The point can be better understood with an example. Let’s take Shell, which has, on and off again, made clean energy capital investments. It may not be wise to expect Shell to take its balance sheet and shift from investing in oil exploration and production to developing and acquiring renewable energy assets, which is what a capex or energy supply ratio would track. That is only relevant if Shell is asserting that it is becoming a clean energy business as a transition plan from oil to clean electrons. Even the most climate hawkish, though, should be equally fine with Shell giving its free cash flows to creditors and shareholders instead of recycling it into expanded CapEx. Shareholders can then invest that cash in the net-zero economy (e.g., a SunRun) or the effectively “net-zero irrelevant” (e.g., Coca-Cola). Shell’s specific capital investments would be less revealing of the transition than the allocation of capital across energy or the financial system as a whole.
Focusing on incumbent capital investment ratios seems, at least in part, to represent a lack of faith in the market’s ability to allocate capital efficiently. In many cases, recycling a company’s free cash flows to its investors and lenders allows it to be diverted to other productive uses, including low-carbon technologies. The whole idea of a market is to reallocate financial capital, and we should be indifferent as to whether the company reinvests cash flows into the net-zero economy or the market does it. We do want the portfolio and each relevant sector tracking toward the right ratio, and it can be enormously beneficial for incumbents to genuinely put their financial and technical weight behind net-zero technologies, but any individual company doesn’t have to be the one to do it.
Capital investment ratios are useful at the company level in a different way, however. Comparing company to sector trends can reveal whether the company is leading or lagging those trends. This can be revealing not because laggards are likely to go from ugly duckling polluters to black swan clean energy disrupters, but because it reveals where laggard capital investment may be misallocated. This can help investors push for dividends, and lenders to price debt and manage risk.
Less a silver bullet than a bird’s-eye view
In some ways, transition ratios respond to the demand from financial institutions for a clearer, easier-to-calculate portfolio-level metric of climate progress, risk, and opportunity.
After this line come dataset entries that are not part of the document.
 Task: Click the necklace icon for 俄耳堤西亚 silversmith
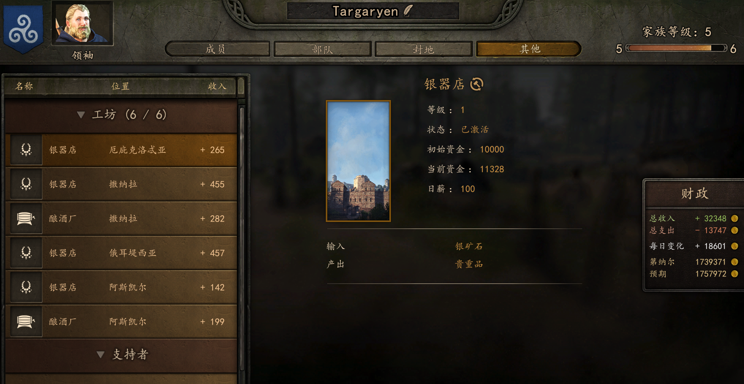point(26,253)
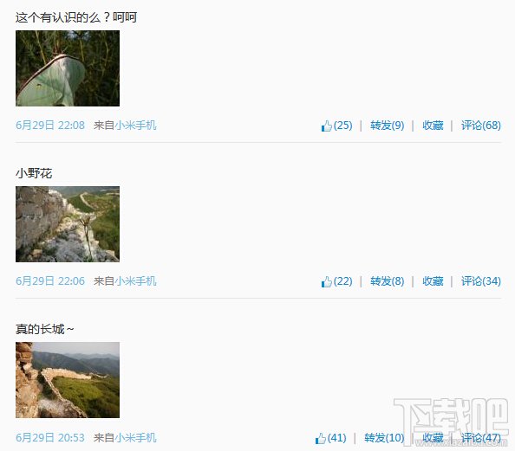This screenshot has width=515, height=451.
Task: Open 评论(47) comments
Action: coord(481,437)
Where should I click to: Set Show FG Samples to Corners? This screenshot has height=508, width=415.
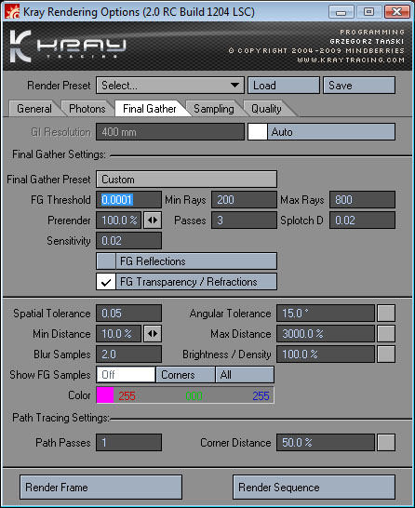pyautogui.click(x=185, y=375)
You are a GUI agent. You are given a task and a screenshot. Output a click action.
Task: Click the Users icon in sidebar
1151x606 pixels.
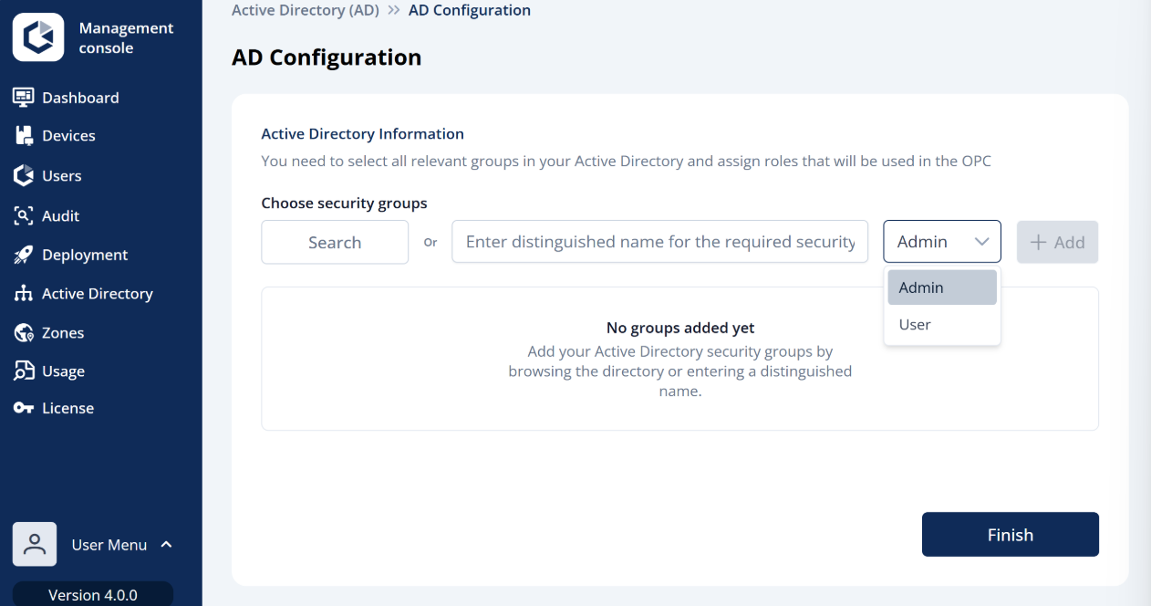(24, 175)
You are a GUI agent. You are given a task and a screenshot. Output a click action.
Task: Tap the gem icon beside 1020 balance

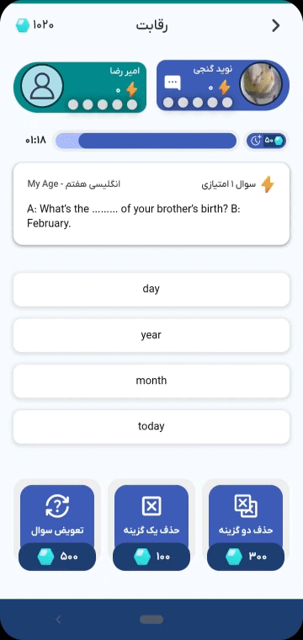coord(23,25)
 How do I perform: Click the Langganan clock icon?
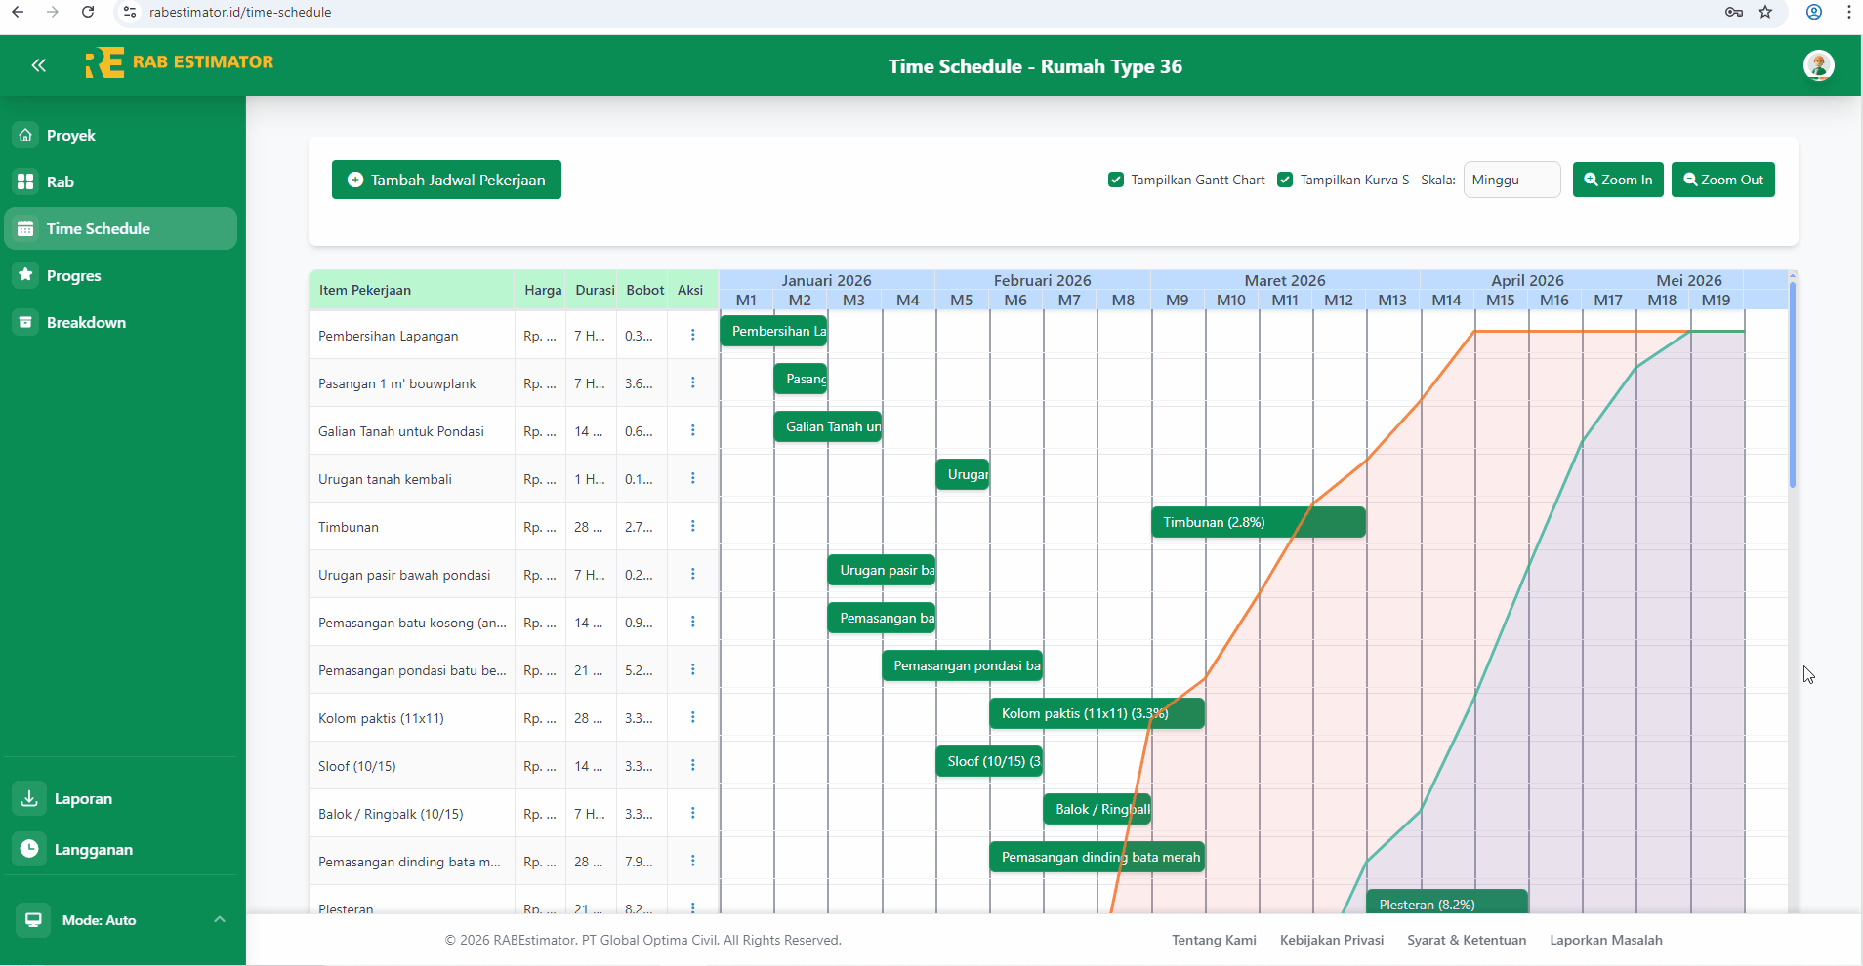29,849
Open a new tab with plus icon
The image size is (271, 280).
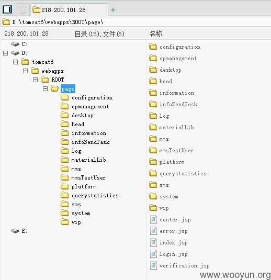[x=113, y=10]
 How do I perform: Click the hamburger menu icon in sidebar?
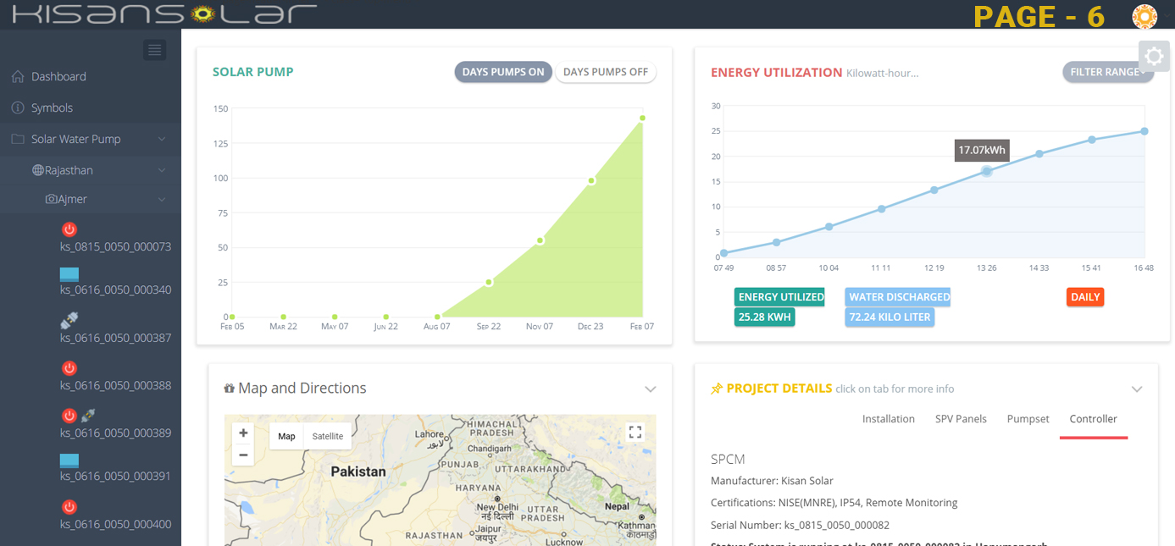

A key strength of these ratios is their ability to capture transition – from high- to low-carbon – rather than only one side of the ledger. Metrics that only focus on whether financial institutions are retreating from high-carbon industries fundamentally miss that financial institutions are in the business of financing. They need to see how the financial capital can be put to work creating the net-zero economy, just as they need to see where they are maintaining the fossil economy.
Financial institutions have often turned to financed emissions as providing a portfolio-level picture. But the financed emissions metric becomes less reliable as it aggregates more disparate information into a single number, capturing different types of corporate footprints that represent different risk, opportunity, and impact profiles, and combining different financial relationships to those companies (with further analysis of these issues here, here, and here). In contrast, energy transition ratios are somewhat more useful in the aggregate, at the sector and portfolio level.
Just as in conventional finance analysis, no single metric provides a perfect encapsulation of a company’s past, present, and future. The key to transition analysis, as with financial analysis, is understanding what each metric is and isn’t good for. The rise of transition ratios, and particularly capital investment ratios, provides one powerful new tool.